Sample-Ngomba-TTS-Dataset

Description

Sample-Ngomba-TTS-Dataset is a scripted speech dataset dedicated to the documentation and technological development of Ngomba (ISO 639-3: jgo), a Grassfields Bantu language spoken in the Bamboutos Division of the West Region of Cameroon. The dataset was compiled in the framework of the Mozilla Data Collective initiative (2026). The dataset comprises 1033 high-quality audio recordings of Ngomba sentences read by a native speaker across 11 recording sessions (predominantly MP3 format, with 2 recordings in WAV format in session 07), together with per-session sentence-to-audio mapping files enabling precise alignment between textual and acoustic data. Sentences were drawn from a scripted speech prompt list and read in a controlled environment. The transcription of all sentences follows the General Alphabet of Cameroon's Languages (AGLC; French acronym: Alphabet Général des Langues du Cameroun), the reference standard for Cameroonian national languages. The Ngomba orthography employed in this dataset is distinguished by an extended vowel inventory — including the open-mid front unrounded vowel ɛ, the open-mid back rounded vowel ɔ, the high central rounded vowel ʉ (barred u), and the vowel ʉ̈ (barred u with diaeresis), which functions as a distinct phonemic grapheme in Ngomba — as well as a series of labialized consonants written by appending ẅ (w with diaeresis) to the base consonant (e.g., gẅ, sẅ, cẅ, kẅ, tsẅ), a multi-register tone-marking system combining level (acute, grave) and contour (caron, circumflex) diacritics applied to vowels and syllabic nasals, and the Latin small letter saltillo (ꞌ, U+A78C) for glottal closure. The parallel availability of AGLC-transcribed text and aligned speech makes the dataset suitable for a wide range of applications, including text-to-speech (TTS) synthesis, automatic speech recognition (ASR), forced alignment, pronunciation modelling, and language learning tools. It also directly supports efforts to standardise and normalise the digital representation of Ngomba in language technology contexts.

Language

Ngomba (ISO 639-3: jgo) is a Grassfields Bantu language belonging to the Niger-Congo phylum, classified within the Mbam-Nkam branch. It is spoken in the Bamboutos Division of the West Region of Cameroon, where it belongs to the Central-Bamileke cluster alongside Mengaka, Ngombale, and Ngiemboon (Breton & Bikia Fohtung 1991).

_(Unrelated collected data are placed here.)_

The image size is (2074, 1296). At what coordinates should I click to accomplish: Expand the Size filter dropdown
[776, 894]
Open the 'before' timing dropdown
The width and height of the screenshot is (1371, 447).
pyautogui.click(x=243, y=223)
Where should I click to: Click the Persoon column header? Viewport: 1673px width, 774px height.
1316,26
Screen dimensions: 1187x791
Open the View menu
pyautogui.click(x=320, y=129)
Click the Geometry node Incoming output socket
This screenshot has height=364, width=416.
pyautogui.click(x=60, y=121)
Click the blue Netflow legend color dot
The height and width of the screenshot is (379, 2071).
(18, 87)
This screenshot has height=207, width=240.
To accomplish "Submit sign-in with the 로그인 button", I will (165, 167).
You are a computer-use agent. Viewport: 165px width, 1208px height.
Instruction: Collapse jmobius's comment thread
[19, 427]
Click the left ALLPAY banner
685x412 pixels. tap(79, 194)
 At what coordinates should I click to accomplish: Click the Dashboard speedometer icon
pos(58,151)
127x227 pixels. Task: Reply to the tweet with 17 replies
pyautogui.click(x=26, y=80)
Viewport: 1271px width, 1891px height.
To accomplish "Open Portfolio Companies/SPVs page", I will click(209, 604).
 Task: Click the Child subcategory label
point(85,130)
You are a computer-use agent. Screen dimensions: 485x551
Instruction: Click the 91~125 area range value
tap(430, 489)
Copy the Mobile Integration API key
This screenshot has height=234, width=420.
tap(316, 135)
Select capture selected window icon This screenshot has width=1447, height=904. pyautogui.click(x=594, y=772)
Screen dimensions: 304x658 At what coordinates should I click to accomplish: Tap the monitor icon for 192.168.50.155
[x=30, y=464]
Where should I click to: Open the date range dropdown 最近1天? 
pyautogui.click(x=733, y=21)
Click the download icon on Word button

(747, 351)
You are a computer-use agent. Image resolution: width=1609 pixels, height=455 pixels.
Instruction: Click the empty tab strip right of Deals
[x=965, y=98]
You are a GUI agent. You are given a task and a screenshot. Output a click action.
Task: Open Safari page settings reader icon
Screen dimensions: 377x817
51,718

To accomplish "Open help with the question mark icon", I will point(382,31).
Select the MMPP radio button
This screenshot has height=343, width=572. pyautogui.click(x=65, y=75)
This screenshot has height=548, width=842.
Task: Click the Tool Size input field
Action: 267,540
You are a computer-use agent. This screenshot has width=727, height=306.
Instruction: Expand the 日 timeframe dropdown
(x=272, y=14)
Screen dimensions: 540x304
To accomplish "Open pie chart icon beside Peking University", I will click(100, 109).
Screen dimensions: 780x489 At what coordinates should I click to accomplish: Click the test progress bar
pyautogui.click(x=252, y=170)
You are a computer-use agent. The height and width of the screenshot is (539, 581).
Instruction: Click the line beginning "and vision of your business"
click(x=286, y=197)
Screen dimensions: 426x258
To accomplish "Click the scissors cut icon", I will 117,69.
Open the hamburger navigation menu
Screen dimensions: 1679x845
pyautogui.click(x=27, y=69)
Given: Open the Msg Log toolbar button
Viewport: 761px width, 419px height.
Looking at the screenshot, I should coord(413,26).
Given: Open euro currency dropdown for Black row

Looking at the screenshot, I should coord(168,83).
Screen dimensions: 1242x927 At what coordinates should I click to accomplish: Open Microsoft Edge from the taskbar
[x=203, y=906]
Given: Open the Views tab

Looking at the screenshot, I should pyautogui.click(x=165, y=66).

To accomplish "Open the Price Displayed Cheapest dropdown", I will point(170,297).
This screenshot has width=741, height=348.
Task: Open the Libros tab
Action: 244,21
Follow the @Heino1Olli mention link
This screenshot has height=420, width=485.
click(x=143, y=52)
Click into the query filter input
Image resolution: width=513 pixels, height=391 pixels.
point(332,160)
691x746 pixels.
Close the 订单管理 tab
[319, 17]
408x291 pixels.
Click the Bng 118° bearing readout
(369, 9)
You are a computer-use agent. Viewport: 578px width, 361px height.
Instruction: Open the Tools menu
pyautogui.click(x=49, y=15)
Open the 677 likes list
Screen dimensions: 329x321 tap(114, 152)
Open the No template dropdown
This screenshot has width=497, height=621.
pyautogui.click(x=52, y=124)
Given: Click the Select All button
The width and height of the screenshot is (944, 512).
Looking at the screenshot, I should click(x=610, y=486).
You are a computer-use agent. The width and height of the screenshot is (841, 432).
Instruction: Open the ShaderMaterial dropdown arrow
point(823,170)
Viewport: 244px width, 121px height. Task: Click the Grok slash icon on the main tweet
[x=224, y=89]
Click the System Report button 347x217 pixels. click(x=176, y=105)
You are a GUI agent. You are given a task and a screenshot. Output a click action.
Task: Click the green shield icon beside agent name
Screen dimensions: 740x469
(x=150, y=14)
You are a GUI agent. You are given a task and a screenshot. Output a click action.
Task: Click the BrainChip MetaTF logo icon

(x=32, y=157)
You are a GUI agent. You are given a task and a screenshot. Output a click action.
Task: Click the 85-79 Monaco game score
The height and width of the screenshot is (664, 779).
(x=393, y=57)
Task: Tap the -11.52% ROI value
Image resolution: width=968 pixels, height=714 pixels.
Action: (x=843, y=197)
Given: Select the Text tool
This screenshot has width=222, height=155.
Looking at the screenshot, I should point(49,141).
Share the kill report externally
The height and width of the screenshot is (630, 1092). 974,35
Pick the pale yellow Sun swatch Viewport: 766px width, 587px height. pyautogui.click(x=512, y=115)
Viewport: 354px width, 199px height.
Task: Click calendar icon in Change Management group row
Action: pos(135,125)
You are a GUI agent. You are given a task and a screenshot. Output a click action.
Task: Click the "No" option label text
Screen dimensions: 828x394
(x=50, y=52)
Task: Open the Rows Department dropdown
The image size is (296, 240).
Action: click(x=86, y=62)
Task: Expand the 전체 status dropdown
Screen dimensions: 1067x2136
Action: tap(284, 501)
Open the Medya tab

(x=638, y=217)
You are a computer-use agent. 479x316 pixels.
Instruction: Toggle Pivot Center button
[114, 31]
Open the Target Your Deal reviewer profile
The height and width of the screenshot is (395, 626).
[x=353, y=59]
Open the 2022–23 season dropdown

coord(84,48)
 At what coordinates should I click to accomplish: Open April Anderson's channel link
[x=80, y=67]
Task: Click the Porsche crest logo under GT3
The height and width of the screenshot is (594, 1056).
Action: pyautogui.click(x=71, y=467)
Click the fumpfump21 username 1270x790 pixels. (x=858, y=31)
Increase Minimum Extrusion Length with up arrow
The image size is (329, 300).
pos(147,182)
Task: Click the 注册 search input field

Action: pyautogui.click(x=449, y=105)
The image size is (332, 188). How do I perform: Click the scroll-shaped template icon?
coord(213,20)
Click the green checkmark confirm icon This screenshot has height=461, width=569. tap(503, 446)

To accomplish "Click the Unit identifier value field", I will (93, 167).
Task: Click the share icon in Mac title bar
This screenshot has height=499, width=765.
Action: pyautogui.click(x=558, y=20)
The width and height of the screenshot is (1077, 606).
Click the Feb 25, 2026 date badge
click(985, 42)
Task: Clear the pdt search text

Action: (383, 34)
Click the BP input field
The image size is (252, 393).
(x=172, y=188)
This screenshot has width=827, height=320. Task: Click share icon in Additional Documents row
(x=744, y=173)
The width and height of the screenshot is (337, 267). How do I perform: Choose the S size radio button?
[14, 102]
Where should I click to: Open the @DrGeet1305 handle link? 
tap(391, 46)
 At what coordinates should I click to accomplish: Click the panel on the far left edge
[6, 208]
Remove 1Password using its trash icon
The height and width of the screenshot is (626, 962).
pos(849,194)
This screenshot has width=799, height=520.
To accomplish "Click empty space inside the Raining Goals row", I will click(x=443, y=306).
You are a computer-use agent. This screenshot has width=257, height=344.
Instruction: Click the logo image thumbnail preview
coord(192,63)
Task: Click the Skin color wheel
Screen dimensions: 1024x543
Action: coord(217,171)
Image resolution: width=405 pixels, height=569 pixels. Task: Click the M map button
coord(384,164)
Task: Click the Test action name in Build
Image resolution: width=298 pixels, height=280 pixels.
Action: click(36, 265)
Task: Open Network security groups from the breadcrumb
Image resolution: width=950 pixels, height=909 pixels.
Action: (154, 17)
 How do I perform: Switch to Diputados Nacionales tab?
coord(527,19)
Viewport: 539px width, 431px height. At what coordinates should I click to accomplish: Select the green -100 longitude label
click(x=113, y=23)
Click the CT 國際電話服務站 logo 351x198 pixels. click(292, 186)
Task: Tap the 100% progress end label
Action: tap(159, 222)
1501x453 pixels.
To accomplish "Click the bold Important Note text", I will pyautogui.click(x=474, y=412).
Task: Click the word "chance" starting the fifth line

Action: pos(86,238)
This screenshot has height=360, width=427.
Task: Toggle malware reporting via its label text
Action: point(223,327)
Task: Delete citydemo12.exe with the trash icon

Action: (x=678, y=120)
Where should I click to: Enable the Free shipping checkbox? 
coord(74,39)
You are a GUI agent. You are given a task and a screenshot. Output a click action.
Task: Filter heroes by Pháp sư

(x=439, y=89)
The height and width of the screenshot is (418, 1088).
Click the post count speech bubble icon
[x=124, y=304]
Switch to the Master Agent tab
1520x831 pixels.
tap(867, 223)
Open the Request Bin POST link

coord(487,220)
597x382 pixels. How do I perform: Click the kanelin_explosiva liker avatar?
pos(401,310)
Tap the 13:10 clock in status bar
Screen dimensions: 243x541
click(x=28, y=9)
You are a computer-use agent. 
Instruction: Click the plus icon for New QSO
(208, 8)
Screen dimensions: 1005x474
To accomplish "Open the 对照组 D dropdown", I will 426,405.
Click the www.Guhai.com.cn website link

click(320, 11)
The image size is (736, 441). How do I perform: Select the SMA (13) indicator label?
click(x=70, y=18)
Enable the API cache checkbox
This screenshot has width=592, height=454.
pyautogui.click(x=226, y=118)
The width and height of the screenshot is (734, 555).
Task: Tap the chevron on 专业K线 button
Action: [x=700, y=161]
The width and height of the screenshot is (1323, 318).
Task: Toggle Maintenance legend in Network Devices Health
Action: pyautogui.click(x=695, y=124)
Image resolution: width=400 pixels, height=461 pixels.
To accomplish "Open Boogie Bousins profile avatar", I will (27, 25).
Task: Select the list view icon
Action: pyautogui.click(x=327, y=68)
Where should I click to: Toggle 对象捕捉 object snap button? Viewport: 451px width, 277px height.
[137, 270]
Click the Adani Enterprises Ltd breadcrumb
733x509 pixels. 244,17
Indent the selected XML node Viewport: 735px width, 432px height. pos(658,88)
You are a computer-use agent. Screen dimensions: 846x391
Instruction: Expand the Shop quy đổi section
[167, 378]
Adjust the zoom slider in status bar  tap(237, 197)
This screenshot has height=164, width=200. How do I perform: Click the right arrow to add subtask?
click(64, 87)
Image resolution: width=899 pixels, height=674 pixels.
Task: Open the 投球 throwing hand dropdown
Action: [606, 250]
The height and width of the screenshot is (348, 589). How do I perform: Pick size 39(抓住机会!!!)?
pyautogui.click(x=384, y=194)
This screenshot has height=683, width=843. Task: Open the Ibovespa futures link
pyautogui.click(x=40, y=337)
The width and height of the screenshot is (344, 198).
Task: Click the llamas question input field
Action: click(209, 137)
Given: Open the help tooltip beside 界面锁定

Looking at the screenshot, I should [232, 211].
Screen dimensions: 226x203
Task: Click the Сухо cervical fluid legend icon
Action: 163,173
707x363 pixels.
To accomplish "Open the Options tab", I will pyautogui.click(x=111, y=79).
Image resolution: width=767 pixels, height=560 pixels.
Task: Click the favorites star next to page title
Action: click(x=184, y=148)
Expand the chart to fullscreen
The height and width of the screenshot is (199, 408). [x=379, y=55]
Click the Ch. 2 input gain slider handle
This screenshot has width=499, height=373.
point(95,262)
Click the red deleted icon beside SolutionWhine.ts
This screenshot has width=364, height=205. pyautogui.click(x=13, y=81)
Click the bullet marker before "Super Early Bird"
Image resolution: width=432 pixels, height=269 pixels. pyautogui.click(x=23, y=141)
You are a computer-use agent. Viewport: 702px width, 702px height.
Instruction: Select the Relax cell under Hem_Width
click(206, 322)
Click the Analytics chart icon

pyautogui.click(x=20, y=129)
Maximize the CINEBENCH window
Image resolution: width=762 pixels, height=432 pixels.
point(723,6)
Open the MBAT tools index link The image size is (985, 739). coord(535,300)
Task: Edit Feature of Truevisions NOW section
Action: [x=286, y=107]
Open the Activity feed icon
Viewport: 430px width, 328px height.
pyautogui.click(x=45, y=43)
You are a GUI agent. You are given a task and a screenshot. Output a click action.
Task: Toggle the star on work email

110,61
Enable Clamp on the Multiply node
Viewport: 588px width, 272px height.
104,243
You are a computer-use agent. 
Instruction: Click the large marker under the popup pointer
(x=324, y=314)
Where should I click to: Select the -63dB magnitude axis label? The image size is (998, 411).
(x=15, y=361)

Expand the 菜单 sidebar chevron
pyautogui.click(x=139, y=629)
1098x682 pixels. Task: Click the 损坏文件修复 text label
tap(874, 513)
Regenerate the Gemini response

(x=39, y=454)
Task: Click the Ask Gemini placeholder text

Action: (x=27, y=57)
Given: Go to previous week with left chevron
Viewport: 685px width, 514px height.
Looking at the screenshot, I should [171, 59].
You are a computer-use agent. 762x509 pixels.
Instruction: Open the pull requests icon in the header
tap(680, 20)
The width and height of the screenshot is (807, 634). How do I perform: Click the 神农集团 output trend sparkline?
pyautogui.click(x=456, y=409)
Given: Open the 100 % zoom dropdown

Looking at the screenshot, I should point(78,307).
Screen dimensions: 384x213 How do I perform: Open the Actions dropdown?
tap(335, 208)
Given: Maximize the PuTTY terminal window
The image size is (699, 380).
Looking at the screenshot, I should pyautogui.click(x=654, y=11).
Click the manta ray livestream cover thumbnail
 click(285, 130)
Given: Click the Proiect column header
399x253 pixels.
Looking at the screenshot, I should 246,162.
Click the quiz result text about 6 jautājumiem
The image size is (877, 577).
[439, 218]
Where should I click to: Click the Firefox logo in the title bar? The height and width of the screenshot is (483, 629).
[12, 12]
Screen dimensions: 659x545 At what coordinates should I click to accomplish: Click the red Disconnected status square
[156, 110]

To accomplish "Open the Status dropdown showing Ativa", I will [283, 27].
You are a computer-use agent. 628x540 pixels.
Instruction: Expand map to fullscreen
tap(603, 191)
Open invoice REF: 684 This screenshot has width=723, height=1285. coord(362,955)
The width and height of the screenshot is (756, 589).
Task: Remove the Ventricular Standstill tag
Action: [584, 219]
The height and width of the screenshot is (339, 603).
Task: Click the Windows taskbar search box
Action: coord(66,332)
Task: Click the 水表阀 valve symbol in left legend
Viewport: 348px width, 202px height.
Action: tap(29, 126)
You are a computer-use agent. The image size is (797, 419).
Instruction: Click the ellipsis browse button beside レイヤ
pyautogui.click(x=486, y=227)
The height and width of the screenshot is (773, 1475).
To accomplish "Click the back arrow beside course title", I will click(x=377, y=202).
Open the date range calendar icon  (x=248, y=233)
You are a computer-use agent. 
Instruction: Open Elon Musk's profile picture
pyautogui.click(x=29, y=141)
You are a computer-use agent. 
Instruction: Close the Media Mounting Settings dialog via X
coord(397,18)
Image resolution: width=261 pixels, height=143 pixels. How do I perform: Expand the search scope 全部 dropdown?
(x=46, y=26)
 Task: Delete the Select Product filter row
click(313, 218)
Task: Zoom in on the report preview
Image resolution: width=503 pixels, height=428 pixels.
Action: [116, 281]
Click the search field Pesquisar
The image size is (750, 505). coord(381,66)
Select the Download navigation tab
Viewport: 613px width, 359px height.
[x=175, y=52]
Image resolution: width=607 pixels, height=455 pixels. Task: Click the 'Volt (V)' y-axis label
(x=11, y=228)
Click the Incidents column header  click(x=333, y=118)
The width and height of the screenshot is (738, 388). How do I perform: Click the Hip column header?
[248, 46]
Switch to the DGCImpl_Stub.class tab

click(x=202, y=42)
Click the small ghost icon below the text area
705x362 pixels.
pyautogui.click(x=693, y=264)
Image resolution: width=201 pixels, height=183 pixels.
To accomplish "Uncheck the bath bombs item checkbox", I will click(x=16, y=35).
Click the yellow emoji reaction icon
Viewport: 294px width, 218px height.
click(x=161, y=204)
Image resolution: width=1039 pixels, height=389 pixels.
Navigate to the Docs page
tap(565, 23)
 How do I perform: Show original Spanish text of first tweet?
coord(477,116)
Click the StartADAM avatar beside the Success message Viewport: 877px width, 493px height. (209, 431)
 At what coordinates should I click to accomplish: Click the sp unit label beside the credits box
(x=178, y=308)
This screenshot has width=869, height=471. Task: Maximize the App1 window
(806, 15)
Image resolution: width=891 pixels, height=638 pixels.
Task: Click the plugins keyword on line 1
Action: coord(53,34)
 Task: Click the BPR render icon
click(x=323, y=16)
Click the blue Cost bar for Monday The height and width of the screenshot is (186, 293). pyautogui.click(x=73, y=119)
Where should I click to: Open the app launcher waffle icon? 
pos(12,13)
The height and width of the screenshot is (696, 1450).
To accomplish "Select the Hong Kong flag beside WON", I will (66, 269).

Despite its sociolinguistic significance within the Bamileke cultural area of Cameroon, Ngomba remains substantially underrepresented in language technology resources.

Variants

According to the Administrative Atlas of Cameroon's Languages (Breton & Bikia Fohtung 1991), Ngomba comprises the following dialects:

Bameso
Bamendjinda
Bamete

Writing System

The writing system used for the transcription of Ngomba in this dataset is the General Alphabet of Cameroon's Languages (AGLC). The AGLC provides a phonologically motivated orthographic standard for Cameroonian national languages and serves as the reference framework for Ngomba literacy materials.

1. Vowels

The vowel system attested in the dataset includes the following oral vowels:

a, e, i, o, u, ɛ, ɔ, ʉ, ʉ̈

Where:

ɛ (epsilon): open-mid front unrounded vowel
ɔ (open-o): open-mid back rounded vowel
ʉ (barred u): high central rounded vowel
ʉ̈ (barred u with diaeresis): a distinct Ngomba vowel grapheme, frequently appearing in the sequence ʉ̈ɔ and in standalone position (e.g., kʉ̈, cʉ̈, pʉ̈)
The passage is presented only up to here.